To protect the PoS chain from long-range attacks, Babylon can use the PoS chains blocks as checkpoints for BTC and implement fork selection rules using earlier Bitcoin timestamps. This way, either the attacking fork will have a later timestamp in the Bitcoin canonical chain and will never be chosen by anyone, or in order to be chosen, the attacker will have to create a very long Bitcoin fork in which The attacking PoS fork has an earlier timestamp, which is economically impractical. Therefore, with BTC timestamps, long-range attacks are solved.

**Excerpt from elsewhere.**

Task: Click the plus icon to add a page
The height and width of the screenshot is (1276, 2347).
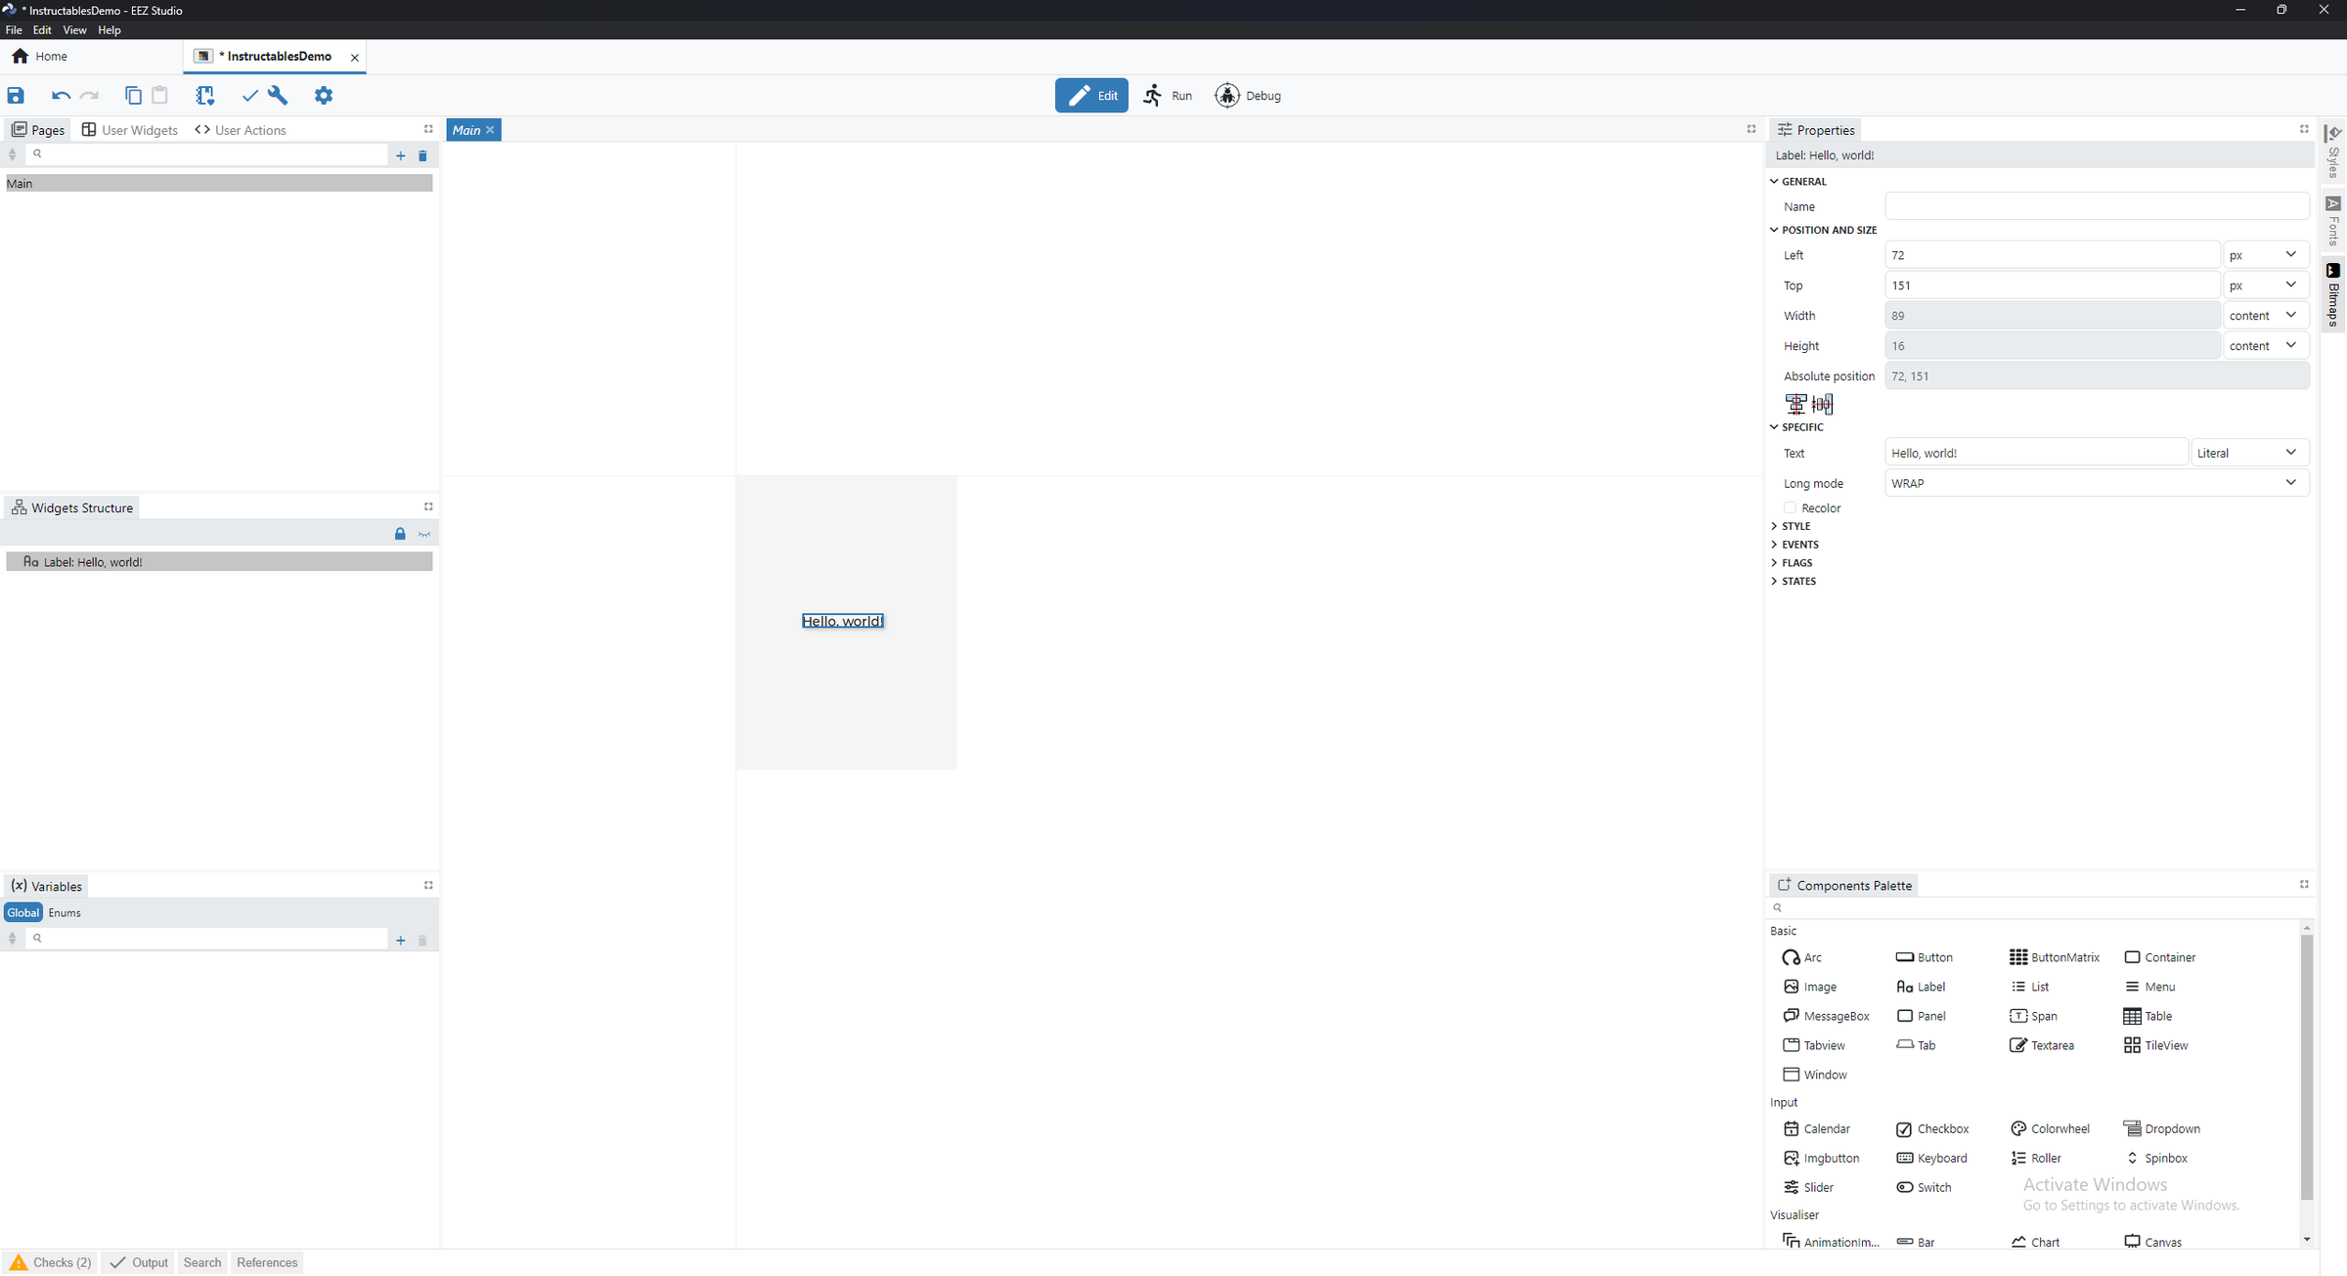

In B² Hub’s POS mechanism, a block needs to go through two checkpoints before final confirmation. Therefore, in B² Hub’s consensus mechanism, after passing the second checkpoint, we will submit the block information and the corresponding validator signature information to the finality provider. Finality providers are nodes that need to stake BTC and may be cut if they sign two blocks at the same height using EOTS. The finality provider then submits it to the B² Hub’s validators to collect finality votes. The verification node stores the collected finality voting signature information in a memory pool and broadcasts it to the lightweight client of B² Hub. Once 2/3 of the finality voting signatures are collected, the block on the B² Hub can be considered finalized.

Through Babylon Bitcoin staking and Bitcoin timestamps, B² Hub can effectively avoid long-range attacks and provide high security for different rollups.

B² Rollup supports Babylon Bitcoin staking

B² Rollup’s mainnet will support the BTC staking function.

B² Rollup’s BTC staking function will be divided into two stages:

  • Before the Babylon BTC staking mainnet is launched, B² Rollup will support users to use BTC to stake for B² Hub validators and receive B² token rewards.

  • After the Babylon BTC staking mainnet is launched, B² Rollup will transfer the BTC pledged by users on Bitcoin to a specific address to participate in Babylons BTC staking.

B² Rollup will support LSD-related projects to use BTC staking to conduct more DeFi activities, provide more liquidity for users participating in Babylon Bitcoin staking, and even conduct re-staking activities related to Bitcoin staking.

At the same time, Rollup will be able to leverage the infrastructure of Babylon and B² Network to ensure security through Bitcoin staking.